Regia di Woody Allen vedi scheda film
Se la vicenda sentimentale è l'ennesima variazione su un tema già sviscerato mille volte dal regista, soprattutto negli ultimi anni, ciò che rende Rifkin's Festival particolarmente gustoso è il suo essere una dedica alla grande passione di Allen per i suoi autori-feticcio, disseminata pertanto di riferimenti ed omaggi cinefili sotto forma di sogni.
Costretto dal crescente ostracismo che subisce in patria a cercare produttori in altri lidi, Woody Allen in trasferta spagnola confeziona una commedia agrodolce, molto leggera ma comunque dotata di una grazia briosa e di un tocco delicato, che costituisce soprattutto una dichiarazione d'amore ai suoi registi del cuore.
Al centro della trama i tormenti matrimoniali di Mort Rifkin (Wallace Shawn), attempato storico del cinema, intellettuale ebreo di New York, ovvio alter ego del nostro Woody, che accompagna al Festival internazionale del cinema del Cinema di San Sebastián la moglie (Gina Gershon), addetto stampa di un regista francese emergente (Luois Garrel), per vederla cedere alle lusinghe di un'avventura con l'affascinante, ma superficiale, giovane cineasta. Mort cerca allora a sua volta una scappatoia consolatoria nel rapporto con una giovane dottoressa spagnola dal matrimonio infelice (Elena Anaya), anche per lenire le sue perenni insicurezze, esemplificate dal libro che sta scrivendo da una vita, opera eternamente incompiuta che non si è mai deciso a terminare e pubblicare. Non a caso il film si presentata come flash-back incorniciato da una seduta di psicanalisi.
Da frequentatore di diversi festival negli ultimi anni (Cannes, Venezia, Roma, Locarno, Torino e altri minori), non ho potuto non apprezzare questa incursione di Allen nel milieu festivaliero, ambiente d'elezione dell'appassionato cinefilo, che con questa visione può ben sentirsi affratellato, più che al protagonista che diserta le proiezioni per gli appuntamenti con la dottoressa, all'autore stesso.
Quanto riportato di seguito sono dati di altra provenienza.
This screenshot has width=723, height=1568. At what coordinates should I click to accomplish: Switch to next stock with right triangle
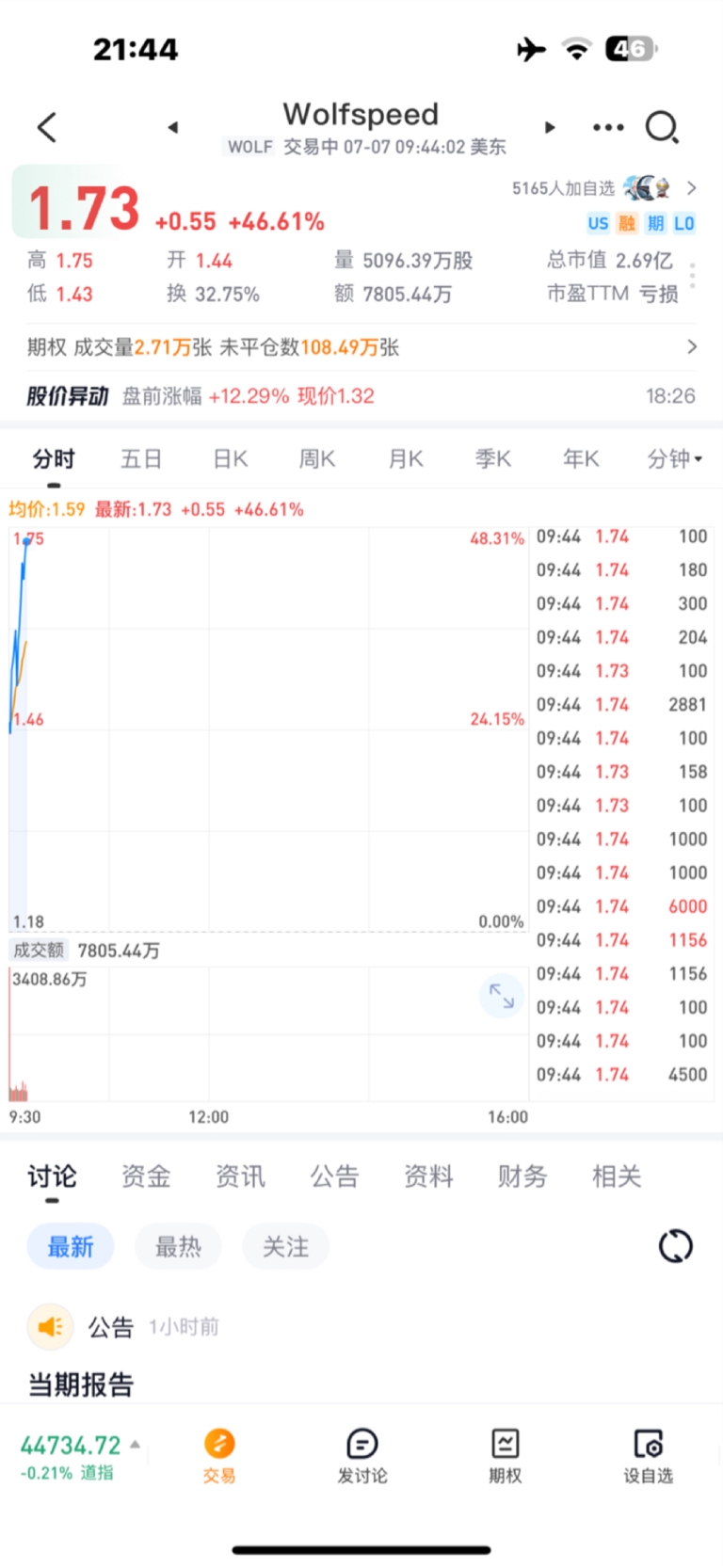coord(550,127)
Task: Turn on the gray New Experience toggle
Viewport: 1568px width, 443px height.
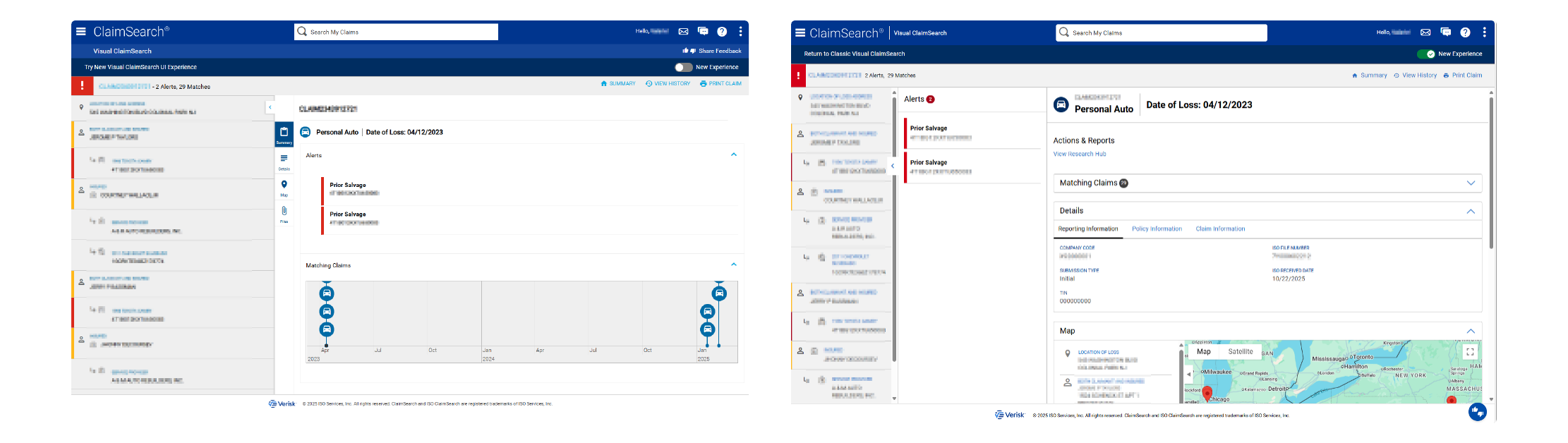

Se infatti la vicenda sentimentale è l'ennesima variazione su un tema già sviscerato mille volte dal regista, soprattutto negli ultimi anni, ciò che rende Rifkin's Festival particolarmente gustoso è il suo essere una dedica alla grande passione di Allen per i suoi autori-feticcio, disseminata pertanto di riferimenti ed omaggi cinefili. I ricorrenti sogni in bianco e nero del protagonista citano ciascuno una serie di immortali classici della storia della settima arte, rielaborati in chiave ironica dall'inconscio di Rifkin, da Quarto Potere a Otto e Mezzo a Jules e Jim all'Angelo Sterminatore di Buñuel, con multiple citazioni per Bergman, con sogni dialogati in svedese sottotitolato e la chiusura con Il Settimo Sigillo, ove la morte ha il volto di Christoph Waltz ed elargisce spassosi consigli “della nonna” per incontrarla il più tardi possibile.
Come Un giorno di pioggia a New York, il film è impreziosito dalla splendida fotografia del nostro tesoro nazionale Vittorio Storaro, che qui ci regala splendide inquadrature di una San Sebastián illuminata da un fulgore abbagliante (mi è venuta voglia di partire immediatamente per i Paesi Baschi). La colonna sonora ci ricorda quelle di tutti i film di Woody Allen visti in vita nostra, quindi male non è, oltre a risultare particolarmente adatta ad un'opera nostalgica e citazionista come Rifkin's Festival.